- Born: Mervyn Charles Smith 11 March 1933 Piopio, New Zealand
- Died: 24 September 2018 (aged 85) Auckland, New Zealand
- Occupation: Broadcaster
- Known for: 1ZB breakfast host

= Merv Smith (broadcaster) =

New Zealand radio broadcaster (1933–2018)

Mervyn Charles Smith (11 March 1933 – 24 September 2018) was a New Zealand radio broadcaster and railway aficionado.

==Early life and family==
Smith was born in Piopio on 11 March 1933, the son of George Adlow Smith and Adelaide Edith "Nuki" Smith (née Bunting).

==Broadcasting career==
Described as one of the pillars of New Zealand broadcasting, Smith was breakfast show host on Auckland Radio New Zealand station 1ZB from 1961 until a format change in 1986, when he moved to Radio i. He held the country's top ratings for almost the entirety of his career. Smith was also a regular voice artist, narrating nearly 200 books for the blind, and featuring on commercials on both radio and television.

==Later life and death==
After retirement, Smith pursued his lifelong passion of railways and railway modelling, opening a model and hobby shop in Auckland. Smith had previously written of his interest in model railways in his 1977 book Little Trains of Thought (Whitcoulls Publishers, Christchurch; co-written with Ches Livingstone), which detailed his creation of a model HOn30-scale layout based on a fictional New Zealand West Coast narrow-gauge line. Smith also built the "North Island Main Trunk" layout in Sn3.5 scale at the Museum of Transport and Technology in Auckland.

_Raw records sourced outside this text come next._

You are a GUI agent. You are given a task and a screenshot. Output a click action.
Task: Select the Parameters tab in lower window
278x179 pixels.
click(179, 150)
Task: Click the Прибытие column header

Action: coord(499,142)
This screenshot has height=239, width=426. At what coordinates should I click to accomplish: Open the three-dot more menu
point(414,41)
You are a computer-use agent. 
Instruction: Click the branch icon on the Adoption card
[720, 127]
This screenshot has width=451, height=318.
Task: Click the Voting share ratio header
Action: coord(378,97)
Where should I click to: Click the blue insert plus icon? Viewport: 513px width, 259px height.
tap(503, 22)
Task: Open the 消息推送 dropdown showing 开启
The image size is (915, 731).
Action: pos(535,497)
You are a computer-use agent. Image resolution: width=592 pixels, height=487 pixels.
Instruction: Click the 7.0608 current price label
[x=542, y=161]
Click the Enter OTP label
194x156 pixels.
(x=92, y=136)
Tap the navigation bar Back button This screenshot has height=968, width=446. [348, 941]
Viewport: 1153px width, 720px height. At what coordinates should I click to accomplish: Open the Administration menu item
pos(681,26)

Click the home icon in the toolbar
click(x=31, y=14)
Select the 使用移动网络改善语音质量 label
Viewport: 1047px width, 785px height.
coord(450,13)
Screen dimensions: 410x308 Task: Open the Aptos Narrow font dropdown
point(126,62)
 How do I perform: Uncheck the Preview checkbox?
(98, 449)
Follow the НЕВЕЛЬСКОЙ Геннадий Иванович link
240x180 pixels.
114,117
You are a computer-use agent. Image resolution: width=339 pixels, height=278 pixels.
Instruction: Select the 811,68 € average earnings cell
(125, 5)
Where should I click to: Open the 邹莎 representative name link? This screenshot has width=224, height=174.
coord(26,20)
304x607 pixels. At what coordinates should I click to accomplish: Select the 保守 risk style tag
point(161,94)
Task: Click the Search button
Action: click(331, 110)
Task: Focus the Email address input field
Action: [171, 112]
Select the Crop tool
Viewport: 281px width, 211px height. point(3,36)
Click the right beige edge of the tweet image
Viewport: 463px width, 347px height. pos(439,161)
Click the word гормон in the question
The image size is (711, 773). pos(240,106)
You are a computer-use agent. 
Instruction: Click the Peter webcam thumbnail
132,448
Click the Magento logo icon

Smith was admitted to Auckland Hospital on 21 September 2018, and died there three days later.

==Honours and awards==
In 1976, Smith received the Benny Award from the Variety Artists Club of New Zealand, the highest honour for a New Zealand entertainer. In the 1985 Queen's Birthday Honours, he was awarded the Queen's Service Medal for community service.